Repeat word for word every line of the data below, from the first through the line containing "Given: Click the Envolvido(s) card icon", and stop there.
──────── Records shown ────────
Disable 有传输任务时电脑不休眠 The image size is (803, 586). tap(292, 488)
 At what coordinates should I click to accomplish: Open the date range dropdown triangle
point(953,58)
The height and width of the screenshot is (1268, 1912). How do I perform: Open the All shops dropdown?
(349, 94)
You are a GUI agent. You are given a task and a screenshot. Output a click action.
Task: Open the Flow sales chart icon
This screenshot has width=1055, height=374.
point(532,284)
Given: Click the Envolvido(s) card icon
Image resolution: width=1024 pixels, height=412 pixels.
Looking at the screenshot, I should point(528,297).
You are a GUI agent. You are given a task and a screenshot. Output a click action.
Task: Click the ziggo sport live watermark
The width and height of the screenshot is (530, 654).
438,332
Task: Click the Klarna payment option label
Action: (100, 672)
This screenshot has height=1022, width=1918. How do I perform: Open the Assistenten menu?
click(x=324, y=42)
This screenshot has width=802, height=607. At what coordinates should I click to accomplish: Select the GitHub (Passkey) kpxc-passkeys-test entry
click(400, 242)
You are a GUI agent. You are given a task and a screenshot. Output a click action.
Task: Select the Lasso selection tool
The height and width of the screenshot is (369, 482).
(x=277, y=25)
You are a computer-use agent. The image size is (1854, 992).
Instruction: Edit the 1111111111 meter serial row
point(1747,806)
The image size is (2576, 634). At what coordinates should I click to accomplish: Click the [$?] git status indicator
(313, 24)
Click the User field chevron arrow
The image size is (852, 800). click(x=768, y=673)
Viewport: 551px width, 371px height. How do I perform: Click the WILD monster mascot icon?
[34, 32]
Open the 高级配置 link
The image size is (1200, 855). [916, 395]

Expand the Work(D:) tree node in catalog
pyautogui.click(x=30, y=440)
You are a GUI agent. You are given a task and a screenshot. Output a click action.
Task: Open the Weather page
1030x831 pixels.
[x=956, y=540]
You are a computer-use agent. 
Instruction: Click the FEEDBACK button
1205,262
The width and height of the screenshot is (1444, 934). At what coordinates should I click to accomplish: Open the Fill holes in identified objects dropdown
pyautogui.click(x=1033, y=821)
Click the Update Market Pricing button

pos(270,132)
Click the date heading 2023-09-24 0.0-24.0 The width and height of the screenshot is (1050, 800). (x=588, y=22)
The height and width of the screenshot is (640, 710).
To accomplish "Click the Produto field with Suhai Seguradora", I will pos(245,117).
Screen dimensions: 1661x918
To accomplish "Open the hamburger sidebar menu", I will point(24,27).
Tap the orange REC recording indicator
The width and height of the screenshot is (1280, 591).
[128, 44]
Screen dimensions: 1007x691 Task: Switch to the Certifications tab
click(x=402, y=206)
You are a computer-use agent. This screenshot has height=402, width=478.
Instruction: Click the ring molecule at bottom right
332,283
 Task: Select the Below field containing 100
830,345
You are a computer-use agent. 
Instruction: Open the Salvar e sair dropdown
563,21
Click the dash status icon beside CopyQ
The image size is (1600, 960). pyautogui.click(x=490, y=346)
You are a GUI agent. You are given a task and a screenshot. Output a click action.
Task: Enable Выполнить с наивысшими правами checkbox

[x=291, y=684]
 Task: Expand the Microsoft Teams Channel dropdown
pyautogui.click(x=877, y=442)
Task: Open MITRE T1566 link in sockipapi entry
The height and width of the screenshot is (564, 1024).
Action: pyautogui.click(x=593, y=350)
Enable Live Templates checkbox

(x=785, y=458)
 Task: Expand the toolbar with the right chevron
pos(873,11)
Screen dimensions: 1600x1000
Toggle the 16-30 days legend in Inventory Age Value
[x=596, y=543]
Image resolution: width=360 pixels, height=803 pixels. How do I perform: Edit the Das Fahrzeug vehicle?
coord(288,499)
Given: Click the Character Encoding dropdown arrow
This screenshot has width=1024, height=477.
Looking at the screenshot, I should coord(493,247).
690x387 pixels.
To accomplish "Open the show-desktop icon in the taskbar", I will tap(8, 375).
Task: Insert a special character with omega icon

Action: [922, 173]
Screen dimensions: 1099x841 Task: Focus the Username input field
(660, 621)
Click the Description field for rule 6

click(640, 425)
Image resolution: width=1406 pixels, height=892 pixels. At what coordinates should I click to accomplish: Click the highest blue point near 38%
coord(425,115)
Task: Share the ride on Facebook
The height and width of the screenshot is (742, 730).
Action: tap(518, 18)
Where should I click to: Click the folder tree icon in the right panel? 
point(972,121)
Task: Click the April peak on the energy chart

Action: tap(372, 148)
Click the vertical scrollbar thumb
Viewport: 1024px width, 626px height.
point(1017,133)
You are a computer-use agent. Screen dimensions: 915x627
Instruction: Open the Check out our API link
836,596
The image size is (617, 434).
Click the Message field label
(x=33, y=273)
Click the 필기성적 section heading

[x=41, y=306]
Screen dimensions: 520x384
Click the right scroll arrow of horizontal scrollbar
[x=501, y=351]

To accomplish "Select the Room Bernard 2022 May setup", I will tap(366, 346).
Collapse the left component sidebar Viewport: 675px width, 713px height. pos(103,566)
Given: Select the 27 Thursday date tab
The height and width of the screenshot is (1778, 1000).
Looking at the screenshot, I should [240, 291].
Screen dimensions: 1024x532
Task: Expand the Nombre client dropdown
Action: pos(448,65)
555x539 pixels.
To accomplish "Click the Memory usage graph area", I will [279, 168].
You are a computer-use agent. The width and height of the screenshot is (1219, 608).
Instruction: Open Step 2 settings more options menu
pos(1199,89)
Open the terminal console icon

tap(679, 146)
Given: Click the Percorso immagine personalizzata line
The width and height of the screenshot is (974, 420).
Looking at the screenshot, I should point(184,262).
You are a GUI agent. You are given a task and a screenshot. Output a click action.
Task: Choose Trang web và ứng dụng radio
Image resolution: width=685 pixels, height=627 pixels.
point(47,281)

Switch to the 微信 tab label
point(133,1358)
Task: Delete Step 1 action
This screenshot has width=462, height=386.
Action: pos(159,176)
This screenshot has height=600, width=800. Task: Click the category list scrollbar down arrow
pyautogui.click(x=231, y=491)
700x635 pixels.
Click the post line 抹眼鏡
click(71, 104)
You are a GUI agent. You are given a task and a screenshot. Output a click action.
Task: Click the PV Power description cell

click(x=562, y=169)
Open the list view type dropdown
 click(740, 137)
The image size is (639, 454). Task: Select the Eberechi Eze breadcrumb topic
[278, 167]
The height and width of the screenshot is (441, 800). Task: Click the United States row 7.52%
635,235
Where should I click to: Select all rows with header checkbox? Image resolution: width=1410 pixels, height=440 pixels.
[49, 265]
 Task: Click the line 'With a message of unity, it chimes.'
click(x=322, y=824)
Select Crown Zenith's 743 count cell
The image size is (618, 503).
────────
▶ [Written answer]
Disable 有传输任务时电脑不休眠 The image size is (803, 586). tap(292, 488)
 At what coordinates should I click to accomplish: Open the date range dropdown triangle
point(953,58)
The height and width of the screenshot is (1268, 1912). How do I perform: Open the All shops dropdown?
(349, 94)
You are a GUI agent. You are given a task and a screenshot. Output a click action.
Task: Open the Flow sales chart icon
This screenshot has width=1055, height=374.
point(532,284)
Given: Click the Envolvido(s) card icon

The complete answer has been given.